### [Extract]
####################

“Designing Safe Programmed Molecular Systems”
Monday, Nov. 4 at 2:00 pm
Molecular programming uses the computational power of DNA and other biomolecules to create nanoscale systems. Many of these will be safety-critical, such as bio-compatible diagnostic sensors and targeted drug-delivery devices. Design of such programmed molecular systems needs to assure safe outcomes from very many, very small, fault-prone components operating simultaneously in a dynamic environment. This talk describes our team’s design and verification of a key building block needed for safe molecular systems—an embeddable, reusable Runtime Fault Detector. The talk also presents initial results from an empirical study of the integrity of a popular DNA structure.
Robyn Lutz is a professor of computer science at Iowa State University. She was also on the technical staff of Jet Propulsion Laboratory, California Institute of Technology, from 1983 to 2012, most recently in the Software System Engineering group. Her research interests include safety-critical software systems, product lines, and the specification and verification of molecular programmed nanosystems. She is an ACM Distinguished Scientist. She was program chair of the International Requirements Engineering Conference in 2014, general chair in 2006, and currently serves on its steering committee. She has served two terms as an associate editor of IEEE Transactions on Software Engineering and on the editorial boards of the Journal of Software Testing, Verification and Reliability, the Journal on Software and System Modeling, and the Requirements Engineering Journal.

####################

### [Activities]
(1) In the talk announcement, from what year to what year was Robyn Lutz on the technical staff of Jet Propulsion Laboratory?
(2) Shorten the talk announcement's paragraph beginning "Molecular programming uses the computational power" and keep its main facts.

### [Records shown]
####################

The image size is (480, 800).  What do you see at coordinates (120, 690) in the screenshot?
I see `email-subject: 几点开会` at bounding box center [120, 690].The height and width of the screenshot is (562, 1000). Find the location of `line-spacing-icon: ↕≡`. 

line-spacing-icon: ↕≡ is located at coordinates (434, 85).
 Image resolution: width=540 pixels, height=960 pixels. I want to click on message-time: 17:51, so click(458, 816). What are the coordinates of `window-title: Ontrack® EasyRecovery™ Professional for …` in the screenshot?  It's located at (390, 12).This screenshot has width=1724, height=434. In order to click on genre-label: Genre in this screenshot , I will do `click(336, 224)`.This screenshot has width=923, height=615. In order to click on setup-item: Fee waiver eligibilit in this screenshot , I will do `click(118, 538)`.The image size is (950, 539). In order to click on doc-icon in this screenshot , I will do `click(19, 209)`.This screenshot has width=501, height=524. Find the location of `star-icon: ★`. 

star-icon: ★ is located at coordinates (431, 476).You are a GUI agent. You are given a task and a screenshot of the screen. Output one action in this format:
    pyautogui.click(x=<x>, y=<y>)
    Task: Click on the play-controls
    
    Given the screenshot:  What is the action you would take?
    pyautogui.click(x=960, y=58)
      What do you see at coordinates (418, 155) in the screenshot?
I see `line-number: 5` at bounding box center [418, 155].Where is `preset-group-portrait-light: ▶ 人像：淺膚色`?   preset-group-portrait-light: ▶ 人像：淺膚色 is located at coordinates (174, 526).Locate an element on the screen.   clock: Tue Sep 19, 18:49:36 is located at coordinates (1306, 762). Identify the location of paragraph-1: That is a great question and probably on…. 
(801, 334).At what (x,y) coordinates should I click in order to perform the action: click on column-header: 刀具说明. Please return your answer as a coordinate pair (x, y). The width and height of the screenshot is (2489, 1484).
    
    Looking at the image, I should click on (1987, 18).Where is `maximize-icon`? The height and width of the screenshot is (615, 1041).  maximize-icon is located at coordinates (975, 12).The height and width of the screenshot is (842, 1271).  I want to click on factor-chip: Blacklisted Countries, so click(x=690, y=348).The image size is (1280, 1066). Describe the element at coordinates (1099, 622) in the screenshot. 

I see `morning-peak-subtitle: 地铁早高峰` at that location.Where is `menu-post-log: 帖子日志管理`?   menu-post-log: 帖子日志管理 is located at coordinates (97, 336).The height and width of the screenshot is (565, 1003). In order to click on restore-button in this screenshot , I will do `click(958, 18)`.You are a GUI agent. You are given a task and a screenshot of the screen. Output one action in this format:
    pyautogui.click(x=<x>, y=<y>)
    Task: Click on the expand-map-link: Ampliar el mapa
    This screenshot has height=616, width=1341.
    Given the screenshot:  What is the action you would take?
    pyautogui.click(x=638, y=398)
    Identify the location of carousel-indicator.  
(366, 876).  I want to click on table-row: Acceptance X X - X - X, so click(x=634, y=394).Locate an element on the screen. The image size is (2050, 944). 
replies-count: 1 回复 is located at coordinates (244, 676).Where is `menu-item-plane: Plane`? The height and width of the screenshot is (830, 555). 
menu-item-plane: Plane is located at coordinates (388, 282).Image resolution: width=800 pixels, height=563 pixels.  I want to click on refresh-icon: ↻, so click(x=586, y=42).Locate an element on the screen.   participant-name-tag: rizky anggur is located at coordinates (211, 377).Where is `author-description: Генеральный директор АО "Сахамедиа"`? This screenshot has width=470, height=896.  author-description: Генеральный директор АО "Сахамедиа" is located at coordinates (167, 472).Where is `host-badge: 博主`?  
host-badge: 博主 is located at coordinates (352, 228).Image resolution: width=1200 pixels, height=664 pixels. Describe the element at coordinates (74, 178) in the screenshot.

####################

### [Answers to the tasks]
(1) From 1983 to 2012.

(2) Molecular programming uses DNA and other biomolecules to build nanoscale systems, many of them safety-critical, such as bio-compatible diagnostic sensors and targeted drug-delivery devices. Their design must ensure safe outcomes from very many tiny, fault-prone components working simultaneously in a dynamic environment. The talk describes the team's design and verification of an embeddable, reusable Runtime Fault Detector, a key building block for safe molecular systems. It also presents initial results from an empirical study of the integrity of a popular DNA structure.